John Elsey’s referral from his general practitioner has been turned down because the department no longer accepts cases that are labelled routine.

He was told the department could not see him because of  "medical staff resourcing".

Mr Elsey has had a cataract previously and is at risk of glaucoma. He needs regular eye checks, partly to retain his driver’s licence, which is up for renewal in a few months.

His licence keeps him active and connected to friends through activities such as golf and fishing. He was not happy about the situation and felt frustrated.

"I get wild."

A friend suggested he had to keep ‘‘ringing them up’’ and reminding the hospital.

"But I’m not that sort of a person.

"I’m just about at the stage where I think I’ll go and borrow some money or get some money from somewhere."

Dunedin South MP Clare Curran has been advocating for Mr Elsey. Southern District Health Board told her the department was not accepting routine cases like Mr Elsey.

"Currently the ophthalmology service is only able to accept referrals that are triaged as urgent or semi-urgent.

"We apologise for this inconvenience. However, we can only accept a limited numbers of patients for an assessment and we must ensure that these are the ones in our community that require assessment the most," board chief executive Chris Fleming wrote.

Ms Curran said it was "step forward" for the board to acknowledge it was not seeing routine cases in ophthalmology.
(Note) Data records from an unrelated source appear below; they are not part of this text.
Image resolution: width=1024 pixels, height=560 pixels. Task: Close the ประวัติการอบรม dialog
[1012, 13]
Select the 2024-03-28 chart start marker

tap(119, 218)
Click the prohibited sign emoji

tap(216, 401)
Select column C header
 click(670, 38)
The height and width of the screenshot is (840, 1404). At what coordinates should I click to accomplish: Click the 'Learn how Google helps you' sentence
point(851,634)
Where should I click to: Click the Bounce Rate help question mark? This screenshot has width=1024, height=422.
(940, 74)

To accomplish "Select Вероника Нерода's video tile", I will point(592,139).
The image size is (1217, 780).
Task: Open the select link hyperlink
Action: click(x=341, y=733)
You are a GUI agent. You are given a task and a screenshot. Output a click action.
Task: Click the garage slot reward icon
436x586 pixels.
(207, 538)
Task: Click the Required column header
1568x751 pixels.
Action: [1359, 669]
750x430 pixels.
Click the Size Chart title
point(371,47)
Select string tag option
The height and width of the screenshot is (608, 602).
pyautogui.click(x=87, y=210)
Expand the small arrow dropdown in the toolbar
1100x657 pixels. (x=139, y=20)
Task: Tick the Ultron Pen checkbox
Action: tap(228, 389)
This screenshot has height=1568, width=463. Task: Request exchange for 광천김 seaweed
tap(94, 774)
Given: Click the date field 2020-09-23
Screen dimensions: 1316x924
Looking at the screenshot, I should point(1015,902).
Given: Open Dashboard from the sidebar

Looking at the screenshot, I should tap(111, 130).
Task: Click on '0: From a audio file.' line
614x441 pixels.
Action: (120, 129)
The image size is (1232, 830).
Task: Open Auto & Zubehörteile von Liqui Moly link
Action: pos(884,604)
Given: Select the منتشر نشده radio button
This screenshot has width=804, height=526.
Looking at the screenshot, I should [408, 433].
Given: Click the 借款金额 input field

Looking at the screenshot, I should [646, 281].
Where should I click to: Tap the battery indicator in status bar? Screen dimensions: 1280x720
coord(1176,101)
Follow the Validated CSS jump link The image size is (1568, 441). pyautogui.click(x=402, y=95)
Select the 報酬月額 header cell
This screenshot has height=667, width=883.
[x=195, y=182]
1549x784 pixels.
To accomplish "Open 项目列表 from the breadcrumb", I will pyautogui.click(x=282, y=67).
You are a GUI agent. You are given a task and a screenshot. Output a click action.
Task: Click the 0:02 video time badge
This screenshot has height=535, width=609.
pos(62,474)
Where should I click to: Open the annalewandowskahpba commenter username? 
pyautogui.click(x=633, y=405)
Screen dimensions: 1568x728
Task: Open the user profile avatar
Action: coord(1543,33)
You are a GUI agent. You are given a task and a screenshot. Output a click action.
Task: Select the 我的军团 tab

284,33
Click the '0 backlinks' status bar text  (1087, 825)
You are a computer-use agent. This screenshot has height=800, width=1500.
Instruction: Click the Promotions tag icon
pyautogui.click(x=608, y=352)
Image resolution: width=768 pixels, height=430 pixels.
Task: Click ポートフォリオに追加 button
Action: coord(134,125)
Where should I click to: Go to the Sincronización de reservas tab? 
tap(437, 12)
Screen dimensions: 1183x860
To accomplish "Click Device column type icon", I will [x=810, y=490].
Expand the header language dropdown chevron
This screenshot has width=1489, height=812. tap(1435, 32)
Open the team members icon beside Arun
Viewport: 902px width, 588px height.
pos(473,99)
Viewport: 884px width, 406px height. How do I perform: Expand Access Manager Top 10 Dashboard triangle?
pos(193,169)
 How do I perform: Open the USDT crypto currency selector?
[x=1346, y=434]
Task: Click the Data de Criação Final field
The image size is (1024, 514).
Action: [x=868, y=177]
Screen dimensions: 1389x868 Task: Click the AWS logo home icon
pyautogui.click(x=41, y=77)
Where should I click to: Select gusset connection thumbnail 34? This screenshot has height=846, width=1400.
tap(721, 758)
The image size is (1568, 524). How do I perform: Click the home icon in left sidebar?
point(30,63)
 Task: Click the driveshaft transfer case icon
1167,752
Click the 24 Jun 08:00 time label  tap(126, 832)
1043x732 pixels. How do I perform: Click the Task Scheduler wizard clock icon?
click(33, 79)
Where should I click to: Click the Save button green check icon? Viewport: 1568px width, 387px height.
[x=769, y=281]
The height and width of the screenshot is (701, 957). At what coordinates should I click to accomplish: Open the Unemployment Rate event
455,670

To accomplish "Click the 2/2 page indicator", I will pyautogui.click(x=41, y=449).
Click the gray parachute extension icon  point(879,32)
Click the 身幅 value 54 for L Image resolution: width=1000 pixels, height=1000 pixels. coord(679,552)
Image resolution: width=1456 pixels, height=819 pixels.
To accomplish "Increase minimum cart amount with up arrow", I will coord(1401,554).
Patients like Mr Elsey faced a "sword of Damocles" because eye checks can be essential to preventing sight loss. The DHB is urgently seeing thousands of overdue eye patients after last year admitting 38 patients in Otago and Southland lost part of their sight due to delays.

Last month the department saw 140 patients in a single day, and the DHB later apologised because some older people were forced to sit on the floor.

In February, when the board last provided an update on the waiting list, more than 2300 Dunedin Hospital patients were overdue for an appointment.

The board has since declined to release overdue eye patient numbers, repeatedly saying it is formulating a new method of counting them after an external review recommended a change.eileen.goodwin@odt.co.nz 

Comments

Hey, at least Bill English gets to balance the books going into an election...disgusting

Just shows how under resourced Health Services are. Seems Citizens are not as important as this fiscally myopic Government's other priorities with fat budgets.
Really Stupid because the impacts of sight impairment or sight loss will cost Government and taxpayers more in the long run. Many people of all ages will suffer badly and become dependant and disabled by neglect rather than the early intervention they should get .

More BAD management, short sighted and total neglect by Government. Health Minister CAN and should do better. Taxpaying Citizens and Health Services all round deserve better. SHAME SHAME SHAME

I just love the abject failure admitted by stating they will change the way they count patients rather than provide treatment.
I am more than amazed that the 38 blinded patients are not taking a class action against the SDHB for gross negligence. Something needs to awaken both government and the SDHB to get working.
The other thought of course is if SDHB wasn't paying all the fly in consultants doing precious little about the hospital rebuild, there might just be some money to treat patients.

Angry cannot describe how I fell about this news item. This National government has underfunded the health service. It is OUR tax money and it's not available for OUR health. Too much going on administration salaries, golden handshakes, PR and surveys, instead of treatment. Health professionals instead please. We have to change this government.